▶ **WHAT IS BEING ASKED**
The records that follow must be reproduced in full, exactly as written.

───── RAW DATA ─────

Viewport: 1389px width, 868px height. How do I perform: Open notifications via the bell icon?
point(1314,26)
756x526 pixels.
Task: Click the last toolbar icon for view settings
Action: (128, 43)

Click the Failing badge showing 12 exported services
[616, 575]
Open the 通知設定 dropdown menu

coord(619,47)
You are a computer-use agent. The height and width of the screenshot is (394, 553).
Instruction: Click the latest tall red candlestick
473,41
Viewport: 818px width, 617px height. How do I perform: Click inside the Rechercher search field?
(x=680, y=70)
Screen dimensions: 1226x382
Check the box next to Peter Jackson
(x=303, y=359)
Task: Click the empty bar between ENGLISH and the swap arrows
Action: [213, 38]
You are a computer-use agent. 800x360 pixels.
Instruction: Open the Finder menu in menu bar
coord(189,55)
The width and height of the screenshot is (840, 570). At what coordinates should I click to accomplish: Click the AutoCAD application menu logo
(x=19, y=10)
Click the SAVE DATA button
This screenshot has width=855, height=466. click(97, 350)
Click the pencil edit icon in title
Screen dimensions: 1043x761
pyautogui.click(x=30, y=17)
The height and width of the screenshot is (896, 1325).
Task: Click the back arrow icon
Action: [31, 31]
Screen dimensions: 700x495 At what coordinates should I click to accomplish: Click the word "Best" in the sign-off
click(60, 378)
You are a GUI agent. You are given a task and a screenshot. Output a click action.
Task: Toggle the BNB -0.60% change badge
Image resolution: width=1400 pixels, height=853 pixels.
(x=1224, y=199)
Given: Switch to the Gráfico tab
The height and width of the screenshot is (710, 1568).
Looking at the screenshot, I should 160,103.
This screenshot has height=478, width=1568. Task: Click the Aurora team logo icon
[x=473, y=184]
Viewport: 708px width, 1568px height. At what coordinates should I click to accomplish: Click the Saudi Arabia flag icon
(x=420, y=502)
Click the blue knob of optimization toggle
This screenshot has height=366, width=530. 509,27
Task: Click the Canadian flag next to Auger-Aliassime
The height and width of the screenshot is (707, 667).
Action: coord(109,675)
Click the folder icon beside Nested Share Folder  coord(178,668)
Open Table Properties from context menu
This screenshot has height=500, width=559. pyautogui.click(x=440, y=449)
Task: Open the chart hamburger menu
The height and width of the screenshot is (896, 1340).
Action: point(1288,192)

─────

▶ **RESPONSE AREA**
Viewport: 1389px width, 868px height. How do I perform: Open notifications via the bell icon?
point(1314,26)
756x526 pixels.
Task: Click the last toolbar icon for view settings
Action: (128, 43)

Click the Failing badge showing 12 exported services
[616, 575]
Open the 通知設定 dropdown menu

coord(619,47)
You are a computer-use agent. The height and width of the screenshot is (394, 553).
Instruction: Click the latest tall red candlestick
473,41
Viewport: 818px width, 617px height. How do I perform: Click inside the Rechercher search field?
(x=680, y=70)
Screen dimensions: 1226x382
Check the box next to Peter Jackson
(x=303, y=359)
Task: Click the empty bar between ENGLISH and the swap arrows
Action: [213, 38]
You are a computer-use agent. 800x360 pixels.
Instruction: Open the Finder menu in menu bar
coord(189,55)
The width and height of the screenshot is (840, 570). At what coordinates should I click to accomplish: Click the AutoCAD application menu logo
(x=19, y=10)
Click the SAVE DATA button
This screenshot has width=855, height=466. click(97, 350)
Click the pencil edit icon in title
Screen dimensions: 1043x761
pyautogui.click(x=30, y=17)
The height and width of the screenshot is (896, 1325).
Task: Click the back arrow icon
Action: [31, 31]
Screen dimensions: 700x495 At what coordinates should I click to accomplish: Click the word "Best" in the sign-off
click(60, 378)
You are a GUI agent. You are given a task and a screenshot. Output a click action.
Task: Toggle the BNB -0.60% change badge
Image resolution: width=1400 pixels, height=853 pixels.
(x=1224, y=199)
Given: Switch to the Gráfico tab
The height and width of the screenshot is (710, 1568).
Looking at the screenshot, I should 160,103.
This screenshot has height=478, width=1568. Task: Click the Aurora team logo icon
[x=473, y=184]
Viewport: 708px width, 1568px height. At what coordinates should I click to accomplish: Click the Saudi Arabia flag icon
(x=420, y=502)
Click the blue knob of optimization toggle
This screenshot has height=366, width=530. 509,27
Task: Click the Canadian flag next to Auger-Aliassime
The height and width of the screenshot is (707, 667).
Action: coord(109,675)
Click the folder icon beside Nested Share Folder  coord(178,668)
Open Table Properties from context menu
This screenshot has height=500, width=559. pyautogui.click(x=440, y=449)
Task: Open the chart hamburger menu
The height and width of the screenshot is (896, 1340).
Action: point(1288,192)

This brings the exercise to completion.